SELF-REGULATION IN QUR’AN LEARNING
Keywords:Self-regulation learning, Qur’anic language, Qur’anic recitation, validation studies
Purpose – The emergence of academic anxiety and poor learning outcomes among Indonesian first-year students at higher education institutions emphasized the need to measure the level of self-regulated learning (SRL). This study was part of a larger SRL research project in the area of learning Qur’an recitation, where we attempted to explore further on how students applied SRL. By using a new perspective of SRL as a social process that emphasized interaction, we investigated how the situated environment influenced learning.
Method – Quantitative and qualitative approaches were applied. A set of questionnaires generated from the adaptation process was successfully validated through rigorous psychometric testing. A total of 420 first-year students responded to the questionnaire. Then semi-structured observations and interviews were conducted among eight students. Finally, data obtained from observation checklists and interviews were triangulated.
Findings – The SRL level for first-year students in learning Qur’an recitation was insufficient, with a score of 3.37 out of 5.00. The highest score on the Meta-Affective dimension was M = 3.64, and the lowest score on the Sociocultural-Interactive dimension was M = 2.98. These results indicated that although anxiety was not a serious problem, yet it was still an obstacle for some students with low SRL to achieve targeted learning goals. Furthermore, these students did not have the awareness to seek help for their learning difficulties. This situation was further aggravated by the lack of assistance from instructors in creating conducive learning environments for students to interact with each other.

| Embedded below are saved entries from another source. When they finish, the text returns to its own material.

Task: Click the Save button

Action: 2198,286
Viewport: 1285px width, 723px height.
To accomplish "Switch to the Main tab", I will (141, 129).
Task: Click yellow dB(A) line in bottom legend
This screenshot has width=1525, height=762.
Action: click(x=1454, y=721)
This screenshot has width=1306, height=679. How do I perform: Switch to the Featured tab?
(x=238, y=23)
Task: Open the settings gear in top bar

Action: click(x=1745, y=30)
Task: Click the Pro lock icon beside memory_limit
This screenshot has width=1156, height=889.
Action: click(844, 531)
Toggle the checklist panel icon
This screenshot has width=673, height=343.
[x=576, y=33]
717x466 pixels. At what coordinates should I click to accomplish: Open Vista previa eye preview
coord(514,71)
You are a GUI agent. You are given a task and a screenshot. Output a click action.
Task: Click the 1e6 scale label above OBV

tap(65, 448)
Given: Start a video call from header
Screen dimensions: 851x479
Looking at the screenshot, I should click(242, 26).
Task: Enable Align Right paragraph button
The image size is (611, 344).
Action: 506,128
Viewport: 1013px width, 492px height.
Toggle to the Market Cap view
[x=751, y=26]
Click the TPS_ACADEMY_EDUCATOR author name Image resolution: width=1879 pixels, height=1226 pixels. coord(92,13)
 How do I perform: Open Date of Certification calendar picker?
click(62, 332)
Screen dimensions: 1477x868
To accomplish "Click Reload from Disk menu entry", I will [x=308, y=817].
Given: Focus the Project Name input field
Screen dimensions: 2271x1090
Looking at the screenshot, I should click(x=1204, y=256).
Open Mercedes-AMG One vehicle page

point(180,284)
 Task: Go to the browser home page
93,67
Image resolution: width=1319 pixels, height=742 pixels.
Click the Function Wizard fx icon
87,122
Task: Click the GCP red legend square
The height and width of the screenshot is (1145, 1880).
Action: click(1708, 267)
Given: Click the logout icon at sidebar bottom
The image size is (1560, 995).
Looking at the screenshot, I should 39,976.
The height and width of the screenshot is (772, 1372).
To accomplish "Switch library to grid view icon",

Significance – The standard deviations on all SRL dimensions identified in this study were high, showing a large gap between students who had high and low SRL. This condition requires instructors to provide significant assistance. We suggest heterogeneous grouping to enable more intensive interactions between students to increase the sociocultural-interactive dimension. We believe that seamless interaction is the most tangible support for promoting SRL.